(Items from a dataset)
▼

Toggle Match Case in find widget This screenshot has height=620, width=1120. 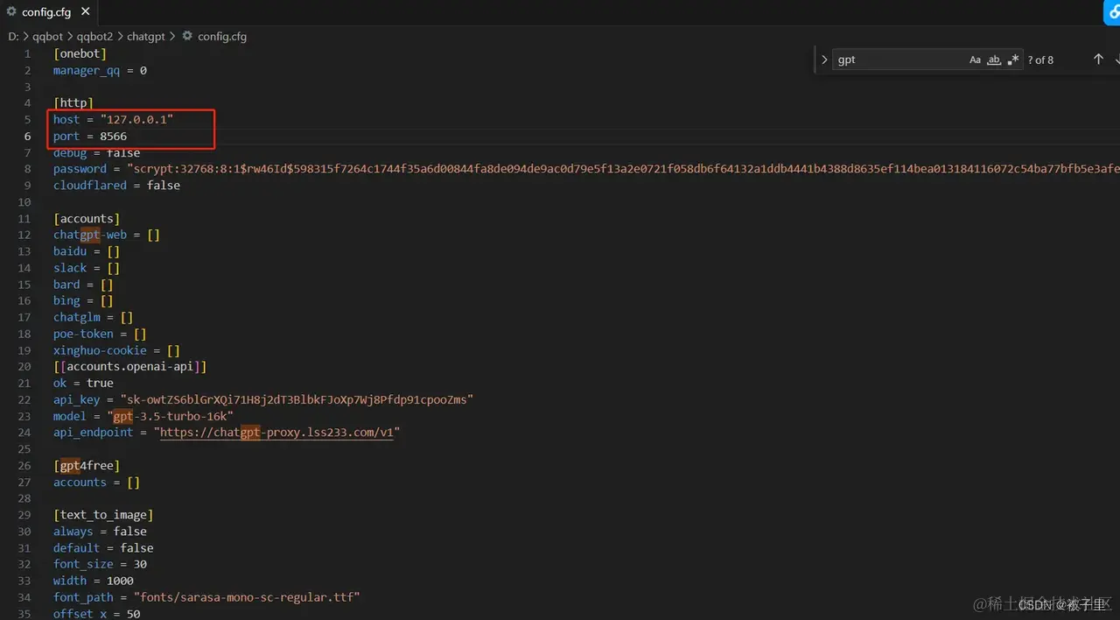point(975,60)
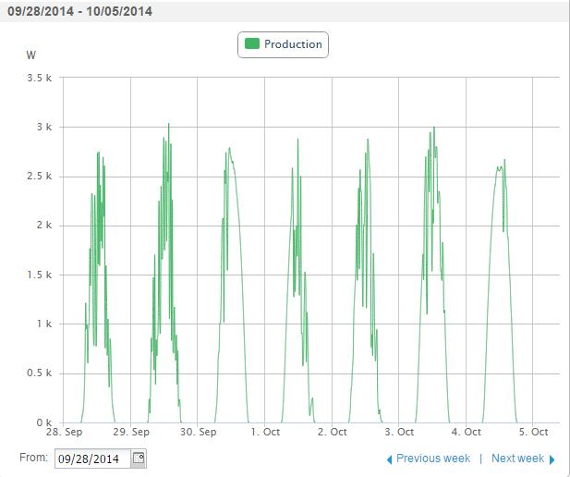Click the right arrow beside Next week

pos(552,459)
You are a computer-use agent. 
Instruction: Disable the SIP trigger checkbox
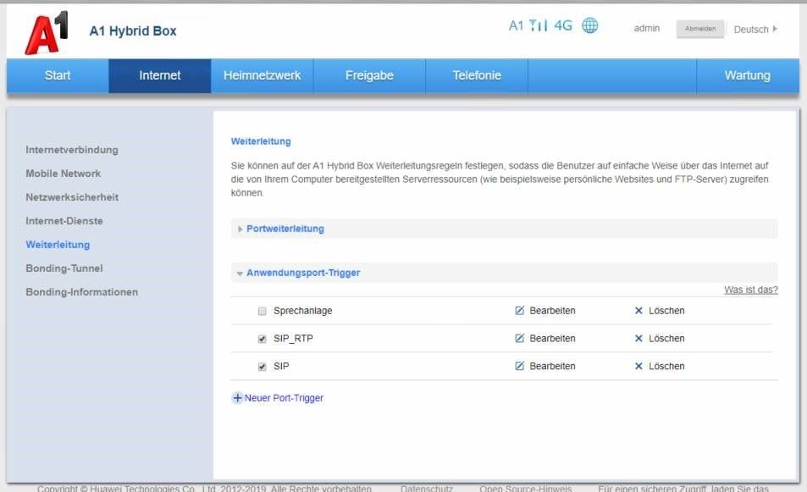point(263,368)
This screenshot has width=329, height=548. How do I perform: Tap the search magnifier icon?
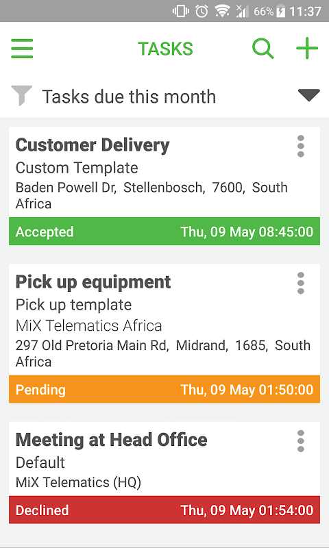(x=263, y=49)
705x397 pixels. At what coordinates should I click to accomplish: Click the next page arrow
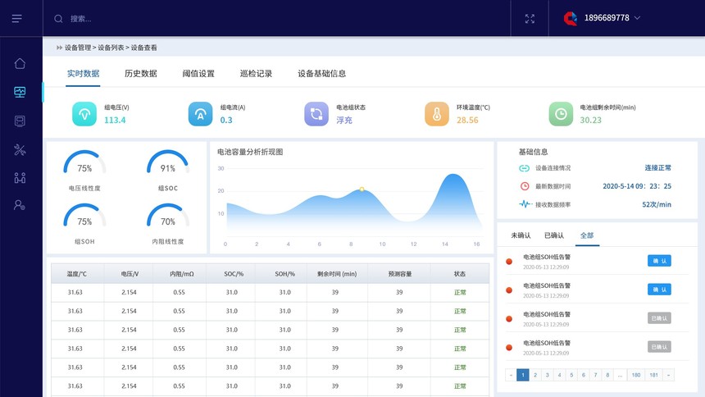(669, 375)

▲

The output must match, line for line, the span from the line containing "Instruction: Disable the SIP trigger checkbox" through the end of the data, with the pictures removed.

■ **RESPONSE TO THIS EXERCISE**:
Instruction: Disable the SIP trigger checkbox
point(263,368)
This screenshot has width=329, height=548. How do I perform: Tap the search magnifier icon?
(x=263, y=49)
705x397 pixels. At what coordinates should I click to accomplish: Click the next page arrow
(669, 375)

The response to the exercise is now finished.